Berbicara mengenai konservasi tentu sudah tidak asing ditelinga kita terutama di Universitas Negeri Semarang. Universitas Negeri Semarang baru-baru mendidikasikan sebagai Kampus Konservasi yang memiliki tujuh pilar yaitu keanekaragaman hayati,arsitektur hijau,sistem transportasi internal,pengelolaan limbah,kebijakan nirkertas,energi bersih, konservasi, etika, seni, dan budaya , kaderisasi konservasi. Pada Tahun 2015 ini Mata Kuliah mengenai Konservasi dicanangkan pada mahasiswa Semester 1.
Pasti dibenak kalian konservasi identik dengan lingkungan seperti dilarang menebang hutan secara illegal , dilarang membuang sampah sembarangan , cinta lingkungan dll, semua itu ternyata sebagian kecil dari ruang lingkup konservasi. Konservasi tidak hanya mengenai lingkungan semata tetapi terdapat konservasi budaya dan konservasi mental dan kali ini saya akan membahas mengenai konservasi mental.
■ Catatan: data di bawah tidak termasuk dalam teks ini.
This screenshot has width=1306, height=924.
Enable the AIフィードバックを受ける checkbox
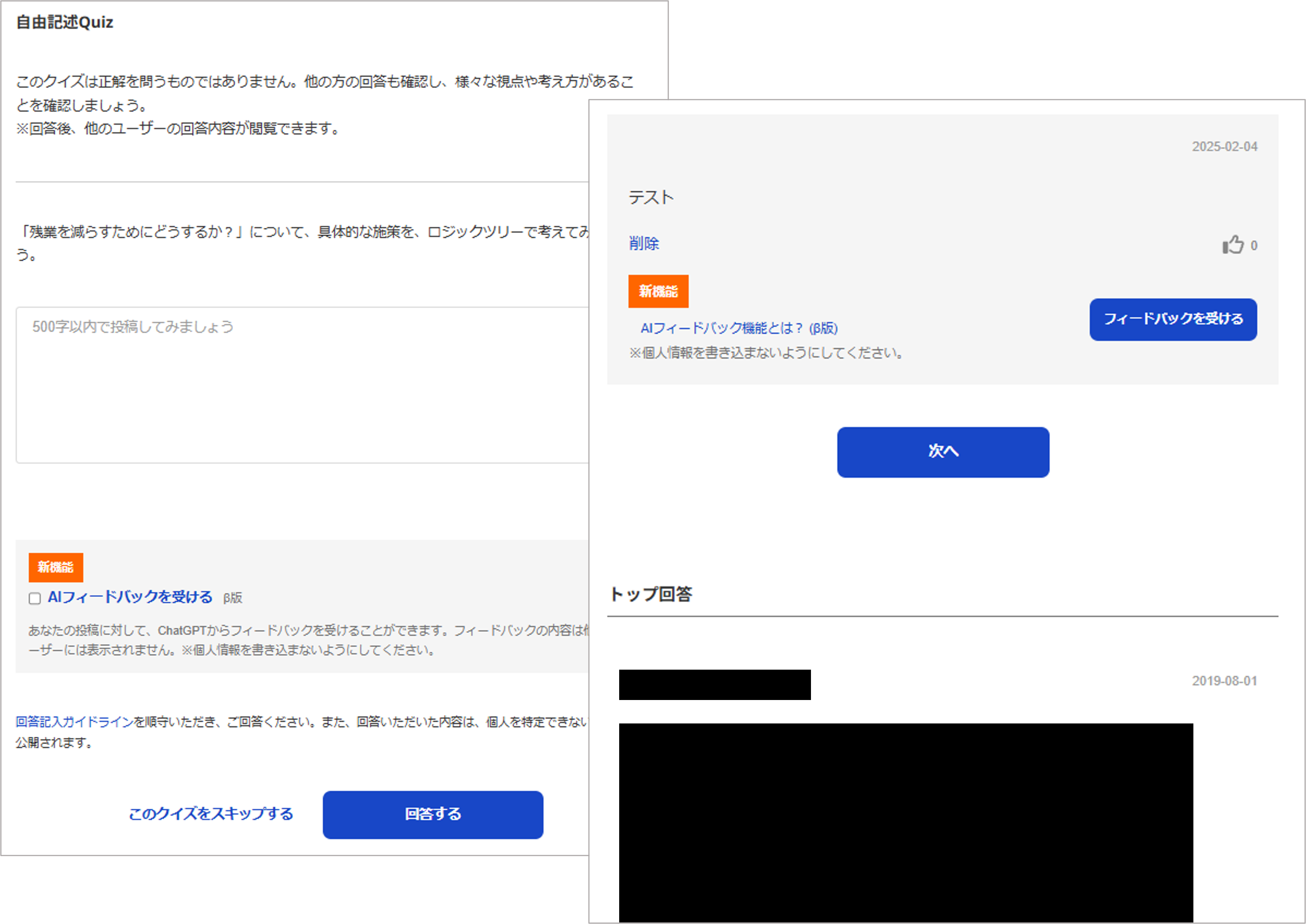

Apa itu konservasi mental? memang itu pertanyaan yang sangat jarang ditanyakan oleh siapapun , tetapi tanpa kita sadari konservasi mental itu sangat penting bagi semua khalayak khususnya bagi pelajar.
Menurut saya konservasi mental merupakan tata pola pikir dalam menghadapi tantangan kedepan. Konservasi mental ini bisa dikaitkan pula dengan revolusi mental. Di kalangan masyarakat terutama pelajar yang belum merubah mental mereka untuk bisa menghadapi tantangan kedepan. Banyak pelajar yang saya temui yang hanya menuntut ilmu setinggi-tingginya tetapi setelah mereka diterjunkan ke lapangan mereka tidak bisa mengimplementasikan ilmu nya dan banyak juga pelajar yang sudah lulus mereka tidak memiliki pekerjaan karena lapangan pekerjaan yang disediakan Pemerintah sangat sedikit, sebenarnya itu semua bukan sepenuhnya kesalahan dari Pemerintah tetapi kita takut bersaing.
Berdasarkan dari berita yang saya baca bahwa Bulan Desember 2015 akan ada atmosfer ekonomi baru khususnya kawasan Asean yaitu adanya MEA (Masyarakat Ekonomi Asean) dimana perdagangan bebas keluar masuk di kawasan Asean dan Negara Indonesia pun ikut juga dalam MEA tersebut. Disini lah masyarakat seluruh Asean harus memiliki kemampuan dan mampu bersaing secara total karena apabila tidak bisa bersaing pasti dampak yang paling terkena adalah negara tersebut. Bagaimana dengan masyarakat Indonesia? Siap kah masyarakat Indonesia menghadapi MEA ? Siap tidak siap masyarakat Indonesia harus menghadapi MEA. Untuk itu masyarakat khususnya para generasi muda mulai dari sekarang harus bisa mengubah mental dengan siap bersaing , berinovasi , mengubah pola pikir dari kesulitan menjadi tantangan.
Tulisan ini dibuat untuk mengikuti Bidikmisi Blog Award di Universitas Negeri Semarang. Tulisan adalah karya saya sendiri dan bukan jiplakan.